Eleven years ago, things weren’t going so well for Manitoba potato grower Sheldon Wiebe.
Wiebe had gone through some really tough years on his farm just outside MacGregor, and it prompted him to take stock: he could continue dryland potato farming on the fields where his family had been growing spuds for three generations, or he could look somewhere else.
“That fall I went for a drive 20 miles west of us to the escarpment,” says the owner of J.P. Wiebe Ltd. Wiebe was looking for farming opportunities in a region known for producing rich crops of irrigated potatoes, and he obviously liked what he saw on the Manitoba Escarpment.
“We sold most of our land in MacGregor and started to buy up land up there,” Wiebe says. “We’ve been expanding every year for the past 10 years.”
A half section was purchased in 2005, and today 4,500 acres is farmed up on the escarpment. Of that, 1,400 acres of Russet Burbanks and Umatilla Russets are grown on irrigated land by Wiebe, and he rents out the rest of rotational acres to his father and his brother, who grow canola, rye, winter wheat and soybeans.
Wiebe still owns the original family farm, and all of the infrastructure and storage facilities are based there. His wife Jennifer and his two oldest sons help run the farm, and he has another son and a daughter in high school in MacGregor.
Quality and Quantity
The proof that Wiebe’s plan has paid off is in the numbers. “Our yield goal used to be around 180 to 200 bags an acre; now our yield goals are closer to 450 bags an acre,” says Wiebe, who’s coming off his best ever year for potatoes with an impressive yield of around 500 bags per acre in 2016.
Wiebe says a great full-time and seasonal staff helped make that possible, as well as recent purchases of new planting and harvesting equipment and having a solid agronomy team has also contributed to the farm’s success.

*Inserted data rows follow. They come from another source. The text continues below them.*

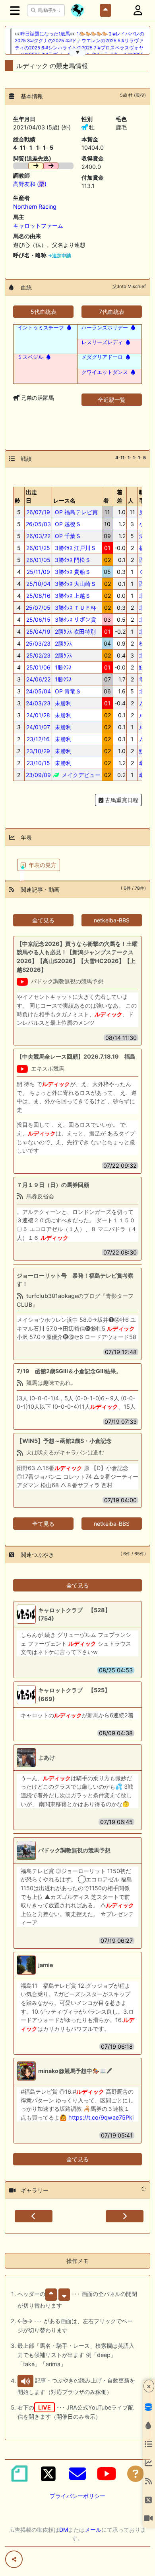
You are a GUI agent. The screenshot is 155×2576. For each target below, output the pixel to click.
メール (93, 2529)
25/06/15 (38, 619)
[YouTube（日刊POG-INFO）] (106, 2473)
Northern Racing (34, 206)
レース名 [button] (64, 500)
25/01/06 (38, 667)
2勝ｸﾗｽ (62, 643)
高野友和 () (29, 183)
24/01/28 (38, 715)
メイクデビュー (80, 774)
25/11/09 (38, 571)
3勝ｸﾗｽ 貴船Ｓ (72, 571)
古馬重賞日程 (120, 800)
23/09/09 (38, 774)
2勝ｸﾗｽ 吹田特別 (74, 631)
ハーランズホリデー (104, 327)
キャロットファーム (38, 225)
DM (63, 2529)
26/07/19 (38, 512)
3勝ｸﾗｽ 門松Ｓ (72, 559)
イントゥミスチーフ (40, 327)
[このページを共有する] (14, 2559)
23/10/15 (38, 762)
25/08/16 (38, 595)
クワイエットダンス (104, 372)
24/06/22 (38, 679)
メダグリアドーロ (102, 357)
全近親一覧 (112, 399)
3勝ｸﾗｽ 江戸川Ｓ (74, 547)
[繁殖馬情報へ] (68, 327)
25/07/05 (38, 607)
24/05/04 (38, 691)
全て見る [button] (43, 920)
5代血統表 (43, 311)
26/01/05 (38, 559)
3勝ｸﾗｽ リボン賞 (74, 619)
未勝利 (62, 703)
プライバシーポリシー (77, 2495)
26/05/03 (38, 524)
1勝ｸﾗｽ (62, 667)
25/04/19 (38, 631)
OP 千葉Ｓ (67, 535)
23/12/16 (38, 739)
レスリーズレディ (102, 342)
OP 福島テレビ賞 (75, 512)
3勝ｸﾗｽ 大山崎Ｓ (74, 583)
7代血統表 (111, 311)
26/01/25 (38, 547)
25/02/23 (38, 655)
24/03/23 (38, 703)
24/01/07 (38, 727)
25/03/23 (38, 643)
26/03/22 (38, 535)
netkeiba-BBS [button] (112, 920)
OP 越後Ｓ (67, 524)
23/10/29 (38, 751)
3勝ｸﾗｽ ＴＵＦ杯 (74, 607)
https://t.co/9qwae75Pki (101, 2117)
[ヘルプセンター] (135, 2473)
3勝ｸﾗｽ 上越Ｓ (72, 595)
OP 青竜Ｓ (67, 691)
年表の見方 (42, 864)
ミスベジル (30, 357)
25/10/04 (38, 583)
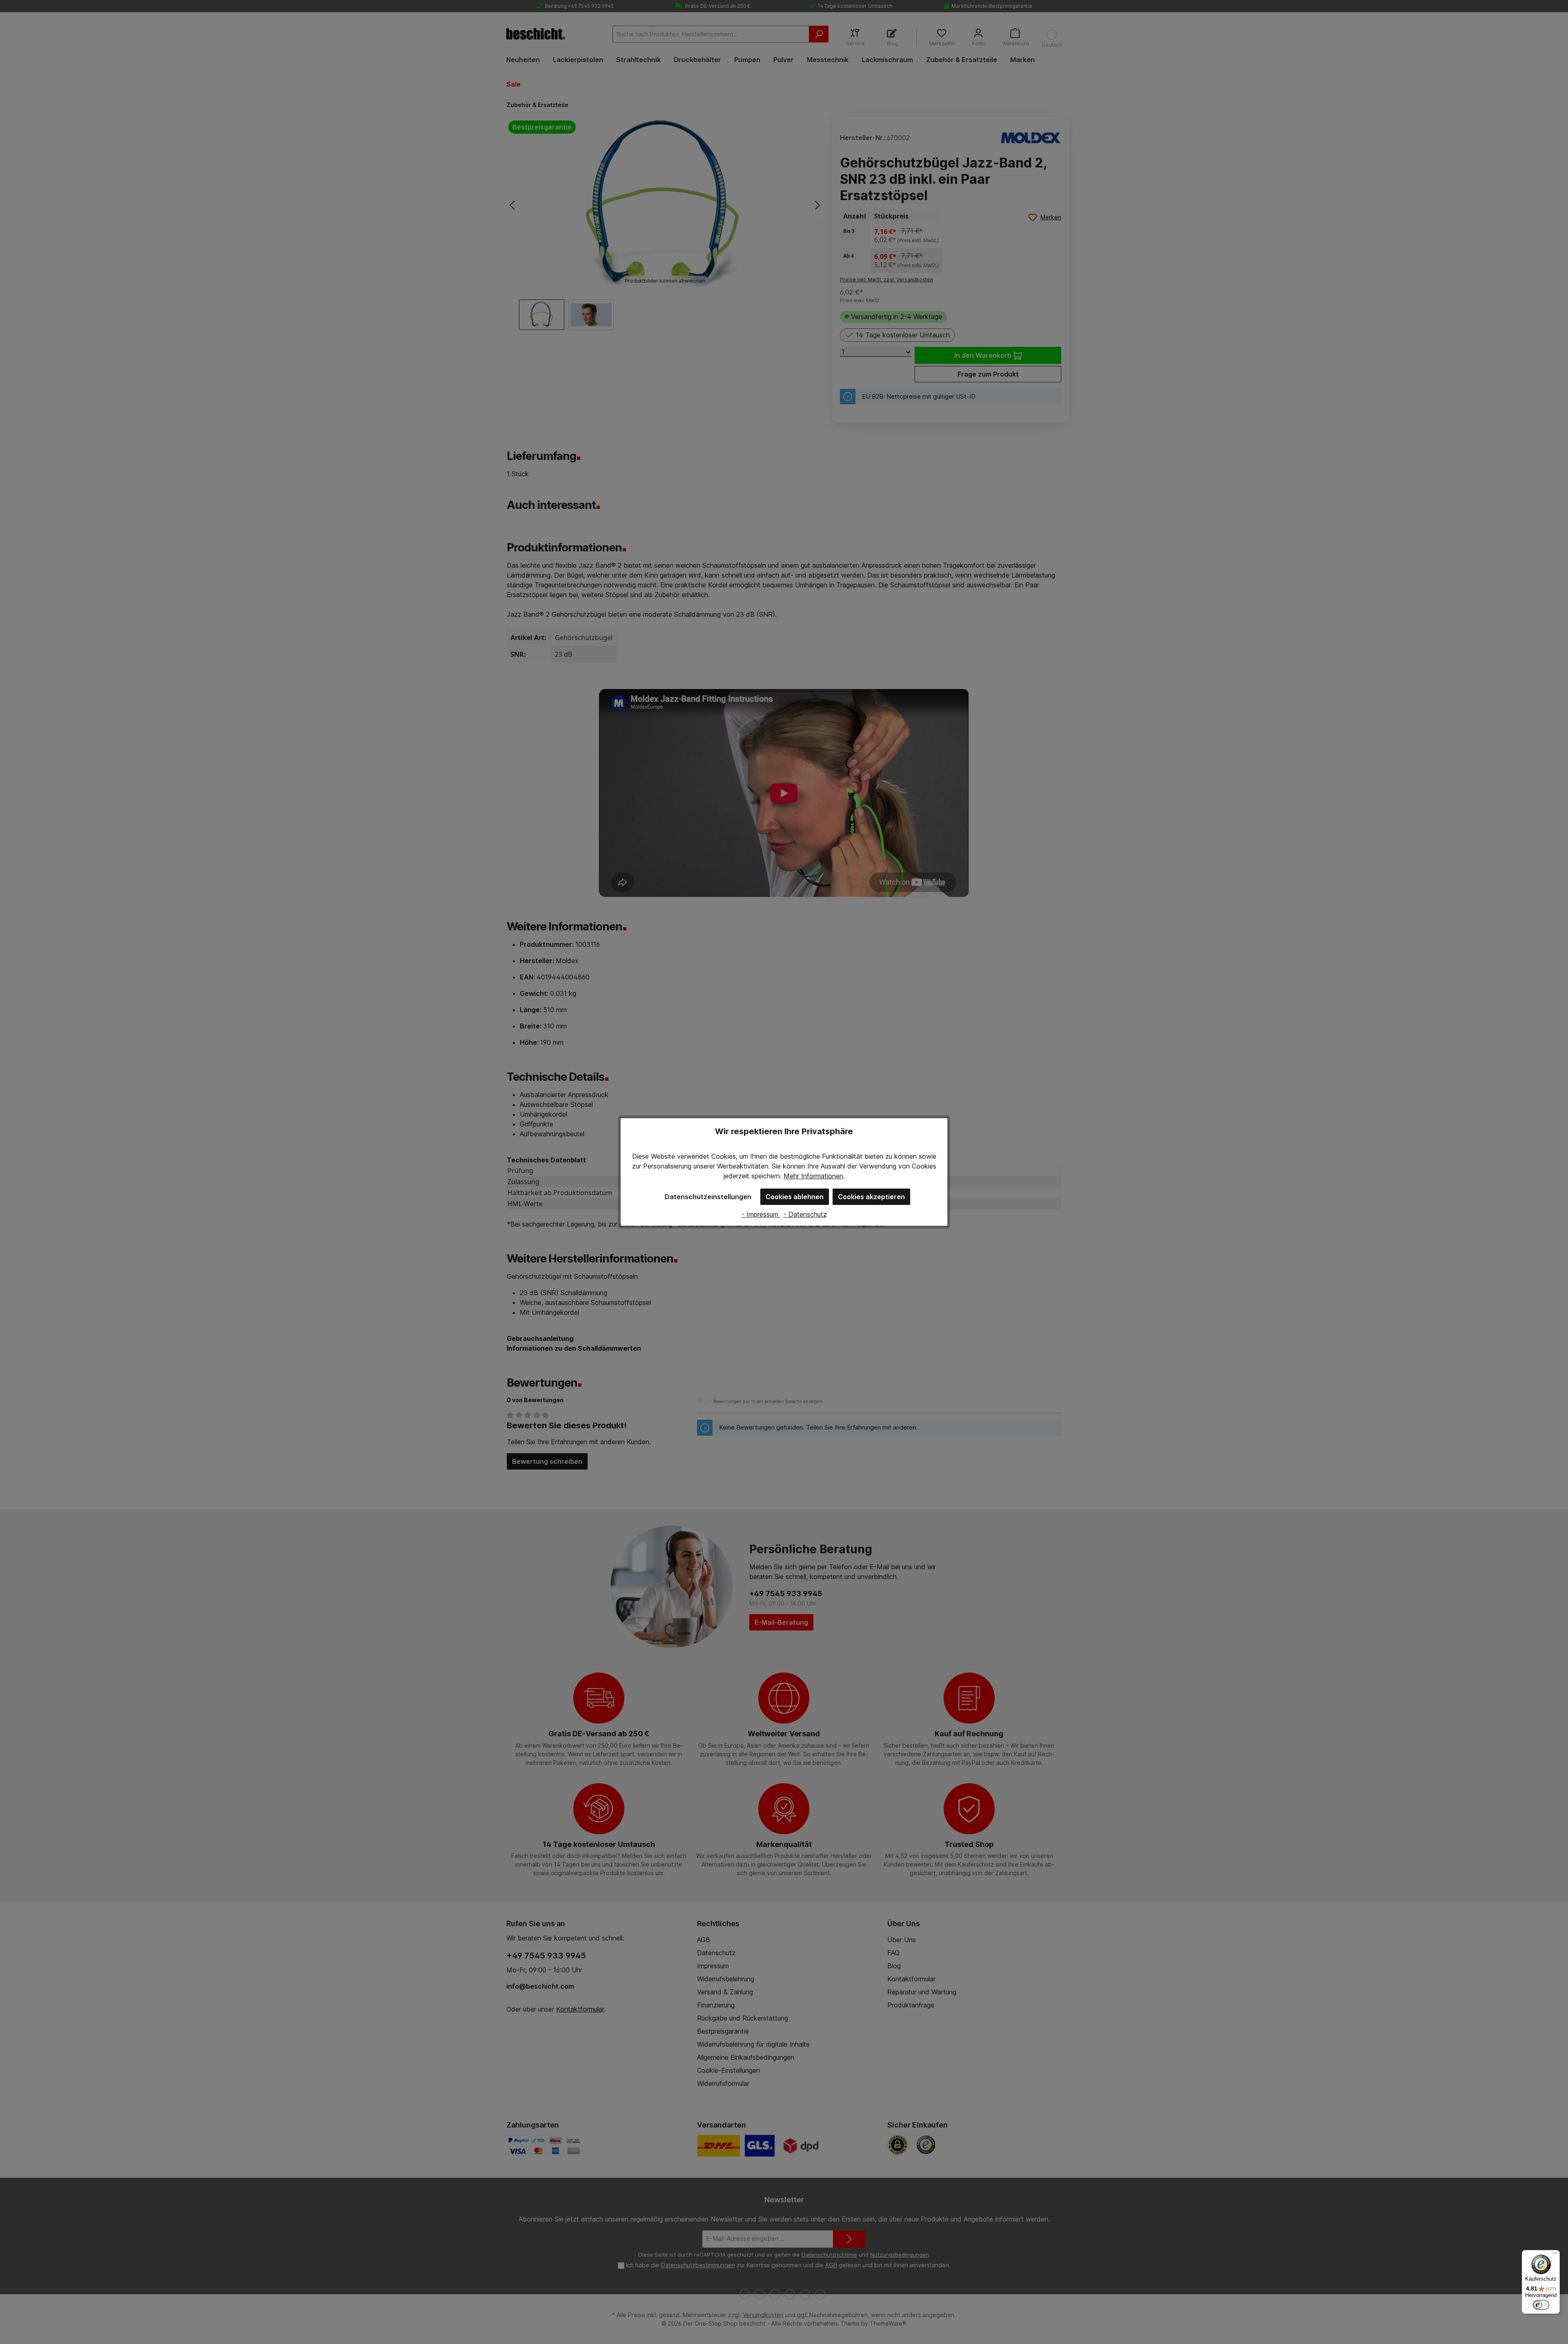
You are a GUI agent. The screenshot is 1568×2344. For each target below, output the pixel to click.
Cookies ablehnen (795, 1197)
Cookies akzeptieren (871, 1197)
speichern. (766, 1176)
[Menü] (1555, 2255)
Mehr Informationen (813, 1176)
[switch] (1541, 2305)
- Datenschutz (805, 1214)
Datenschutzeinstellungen (708, 1197)
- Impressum (761, 1214)
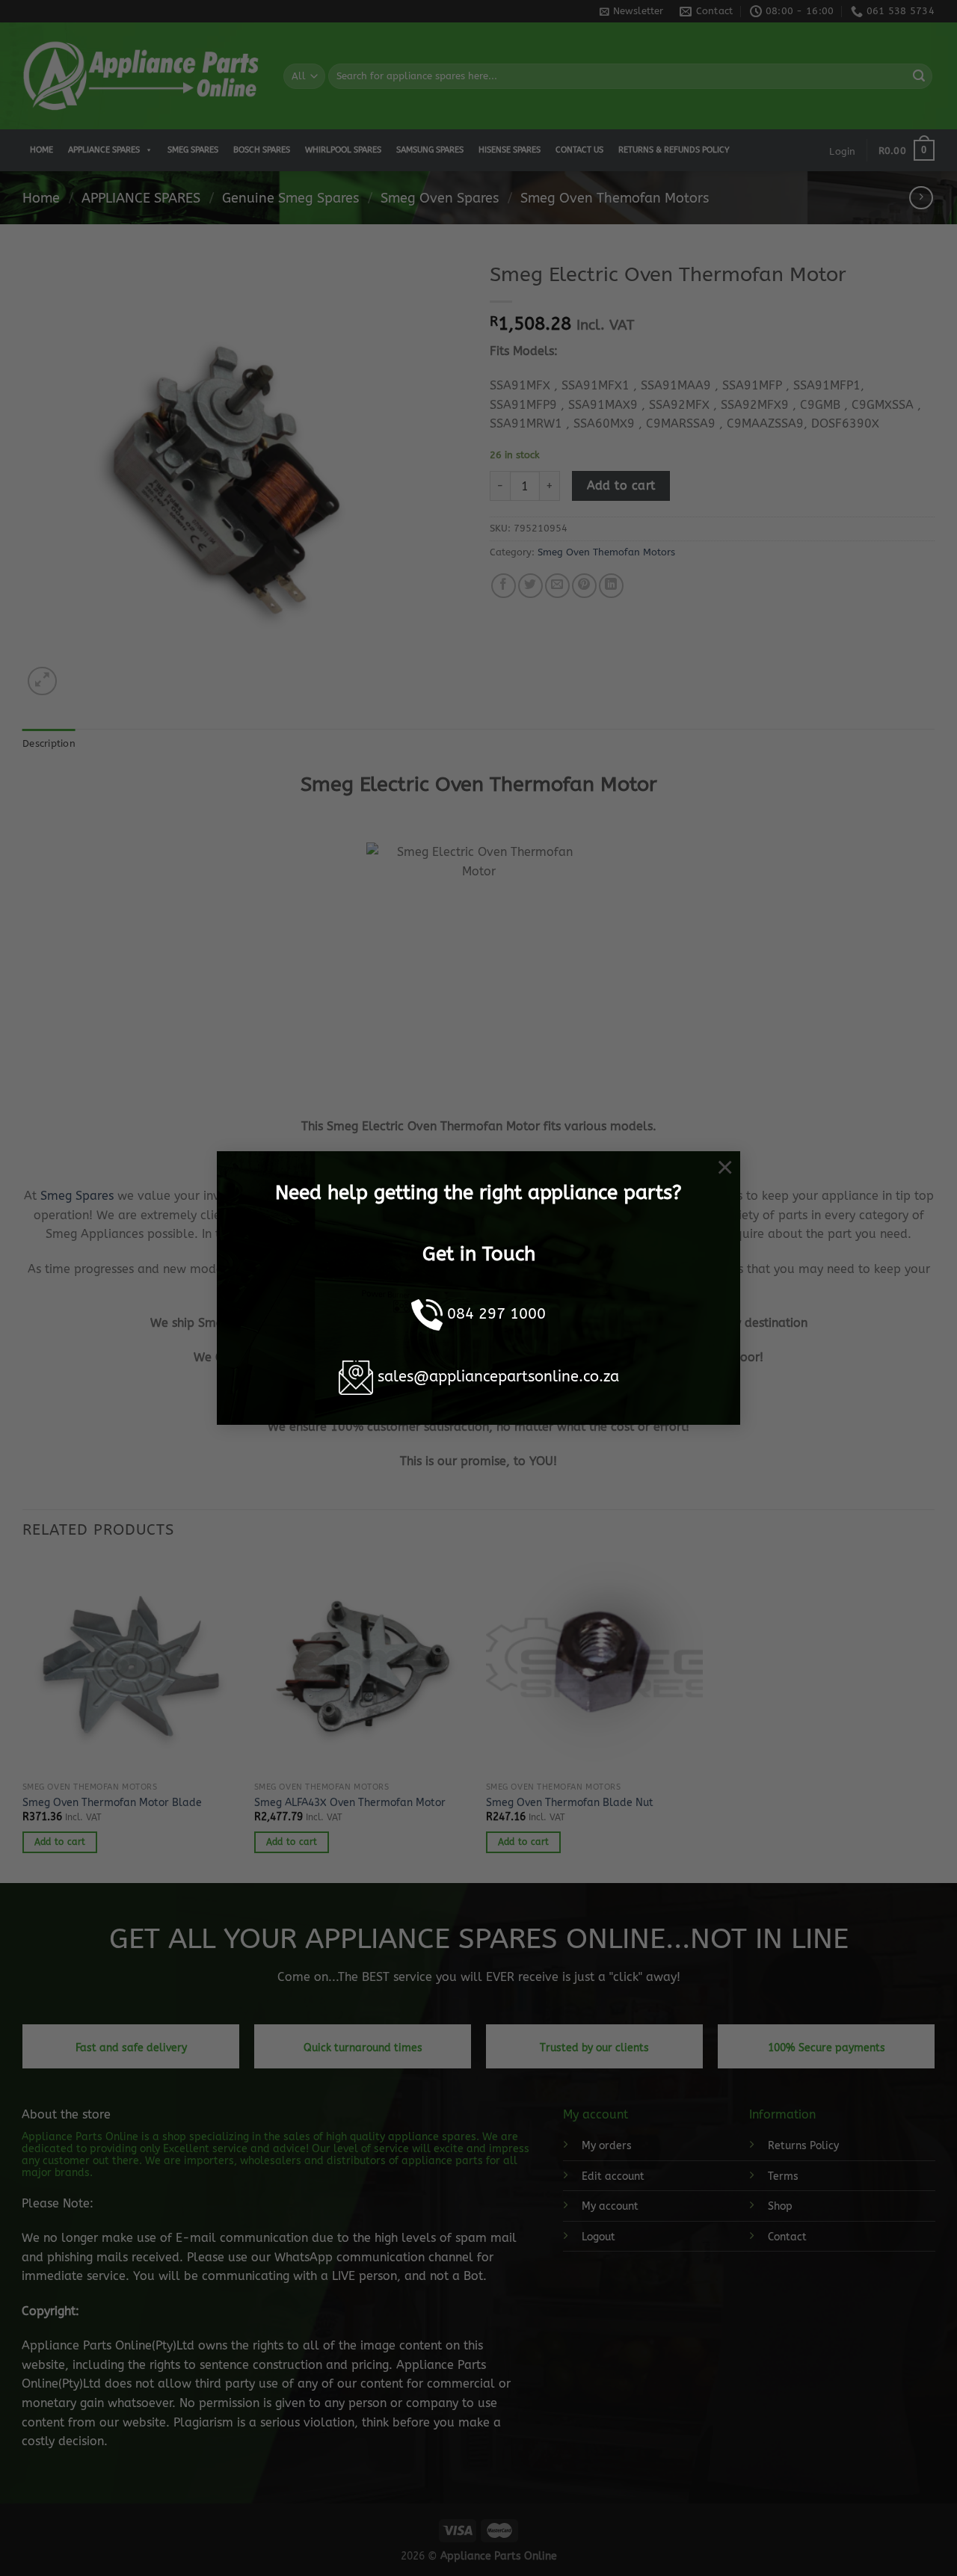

“We’ve added some new storages in the last few years too, and that really helps with our quality coming out of storage as well,” he says.
Wiebe is clearly a staunch believer in taking advantage of new technologies and new techniques to improve potato production.
“I think if most growers do this, it strengthens our industry,” he says. “I enjoy the challenge of new things, and I would say that 95 per cent of the new things that we take on pay off in a very short period of time.”
While the potato sector has had its challenges in recent years, Wiebe believes innovation is key to the future success of his industry.
“People have to eat,” he says. “As long as we do our part in the industry to be competitive, I think the companies will continue to find markets for us. I’m optimistic.”
Wiebe, who grows potatoes for McCain and Simplot, says he was urged to go the irrigation route by his processing partners. “We needed to be able to control our quality a little better and get better yield, and we were really struggling in doing that.”
“It’s a little bit more work driving that far to work every day, but it works very well for us,” says Wiebe, who seems to enjoy the best of both worlds. He continues to enjoy life in his beloved hometown, surrounded by family and many close friends, while enjoying the benefits of a thriving potato business.
“We’re right by MacGregor and I’ve lived here my whole life,” he says. “I love our small community.”